What this means for USMD IM applicants
- The 97.9% match rate is conditional. Selection on ranking IM. Your individual probability depends on your scores, school, and research, not the aggregate.
- Step 2 still matters within-type. USMD matched at 251, unmatched at 234, a 17-point gap. The 0% AOA among unmatched USMDs is mathematically a sample observation, but every unmatched USMD in the NRMP 2024 IM sample was non-AOA. Pedigree signal exists.

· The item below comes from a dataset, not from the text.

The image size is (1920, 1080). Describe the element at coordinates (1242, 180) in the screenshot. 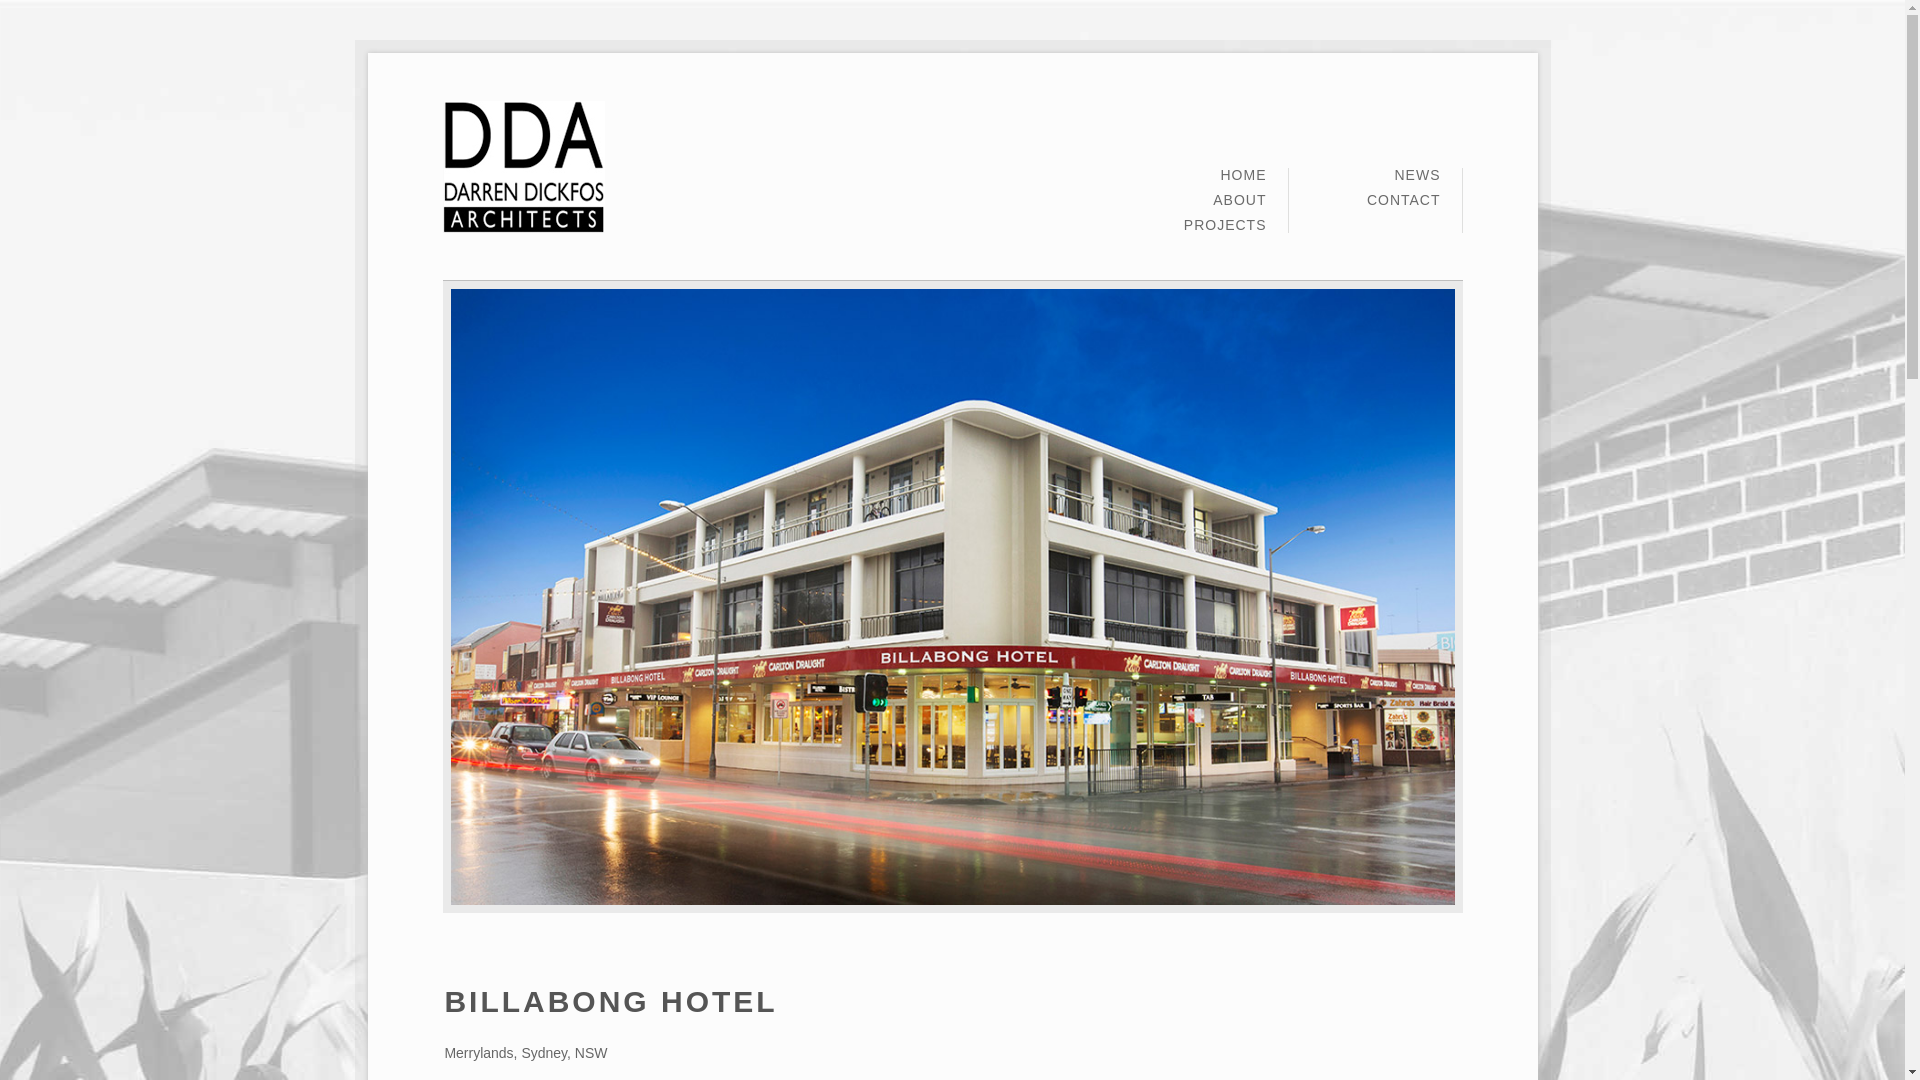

- Top-quartile programs are not USMD-only. Top-quartile programs invite 24% DOs and 5.4% Non-US IMGs. Less than the bottom quartile, but the door is not closed for DOs and IMGs at the top.

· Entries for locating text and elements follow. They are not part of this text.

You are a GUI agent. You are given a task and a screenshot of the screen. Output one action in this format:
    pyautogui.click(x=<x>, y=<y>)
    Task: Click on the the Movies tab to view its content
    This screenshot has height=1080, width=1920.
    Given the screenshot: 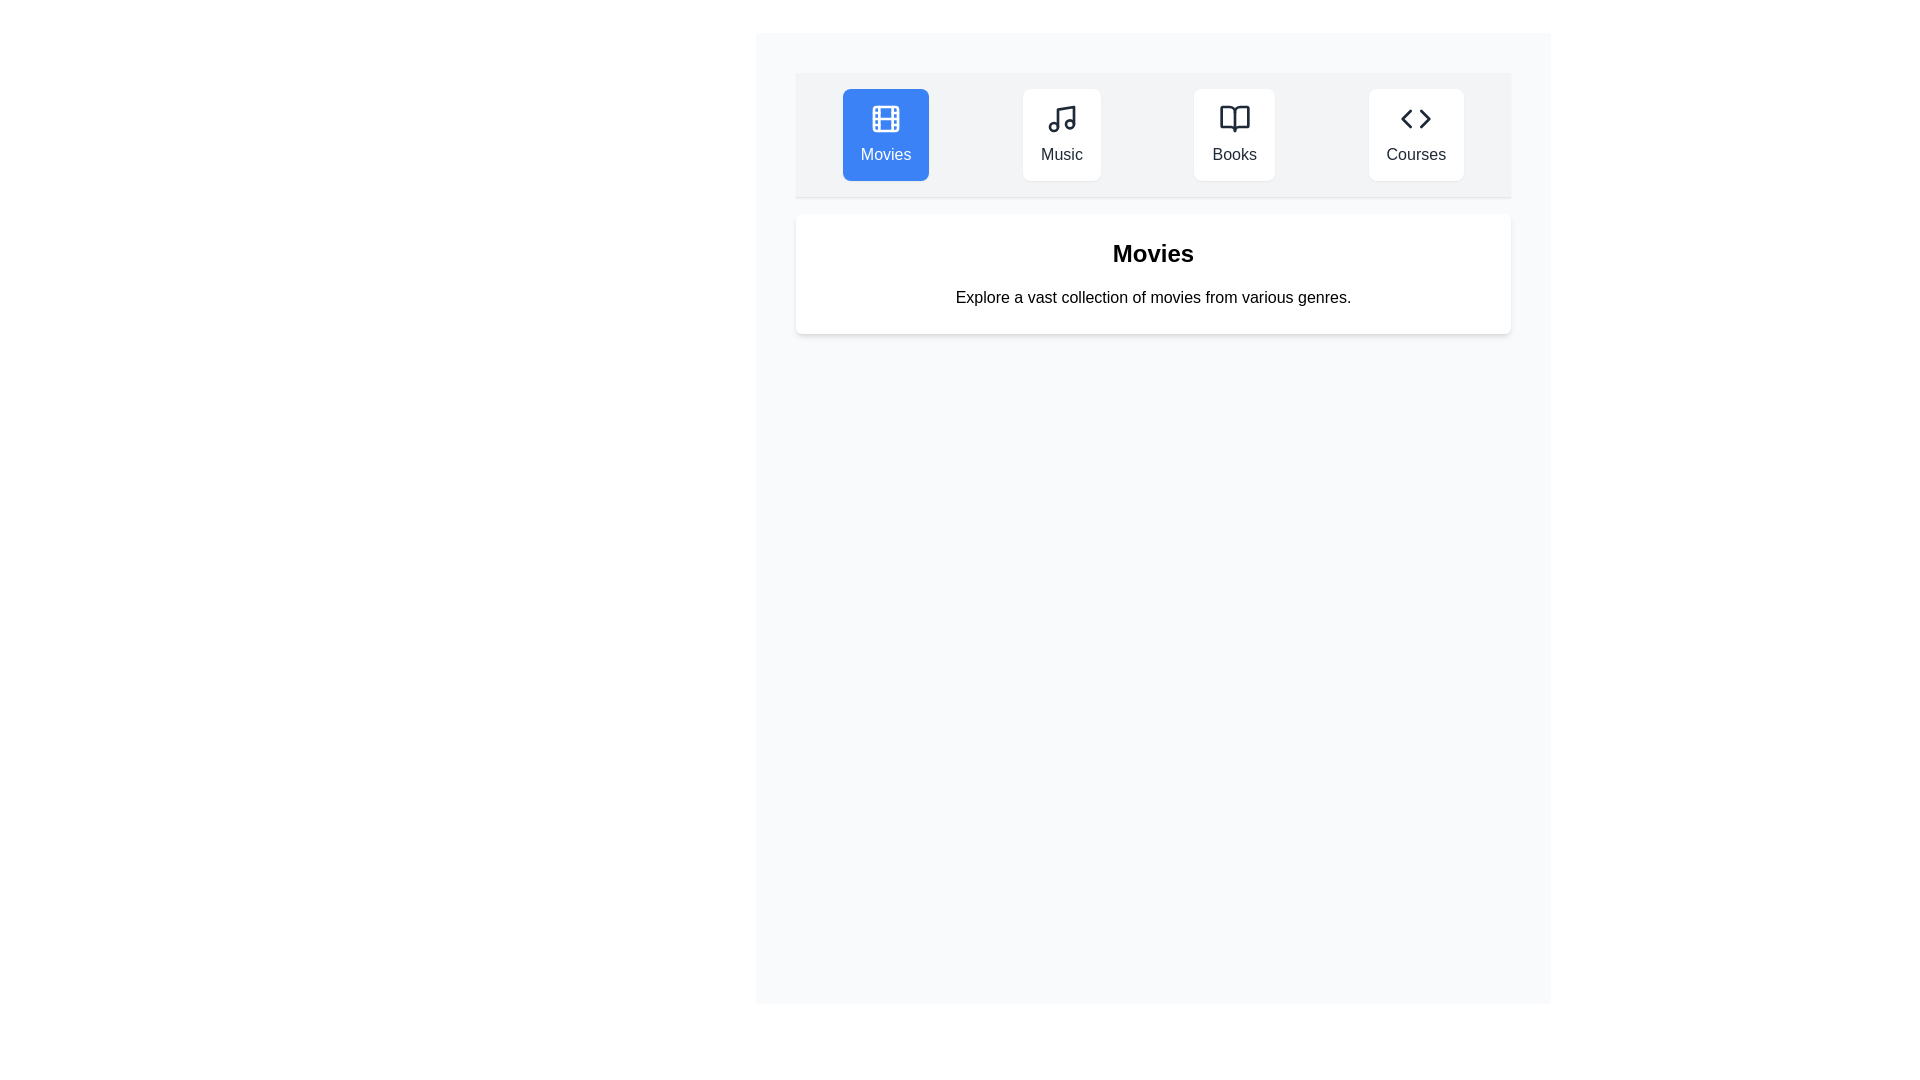 What is the action you would take?
    pyautogui.click(x=885, y=135)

- Soft factors are weighted, but Step 2 is still the load-bearing axis. Pubs +2.5 for matched vs unmatched USMDs is real, but small relative to the Step 2 +17 gap.
Run your own numbers
Rezumab's match probability engine uses NRMP 2024 Charting Outcomes and applicant-level data, type-aware (separate models for USMD, DO, US IMG, Non-US IMG). The per-program search lets you filter by Step 2 range, DO invite share, and signal lift.
Related reading
Methodology & Sources
Match rates and applicant-pool composition come from NRMP Charting Outcomes 2024 (US MD Seniors, US DO Seniors, and IMG reports), restricted to applicants who ranked Internal Medicine as their preferred specialty. Match rate is therefore conditional on the outcome (people who did not rank IM are excluded). Program-level invite share, visa sponsorship, and Step 2 midpoint statistics are computed from program-reported applicant invite data, n=593 IM programs with eligible coverage.
Signal lift comes from applicant-level data, n=628 IM programs with eligible coverage, comparing P(invite) for signaled vs unsignaled applicants stratified by applicant type and Step 2 band. Ratios are probability ratios, not odds ratios. The 270+ Step 2 band is omitted because there are no signaled applicants in that band in the data.
Caveats: per-program invite counts are program-reported averages across cycles, not unique-applicant offer counts. NRMP suppresses several DO and IMG cells (AOA, top-40 NIH school, graduate degree) by reporting them as zero; do not interpret those as true zero effects. Unmatched USMD n=64 and unmatched DO n=67 in NRMP 2024 IM, so within-type unmatched factor estimates are wide-CI.
Reproducible analysis lives at data-don-reports/im-2026-05-14/ in the Rezumab repo.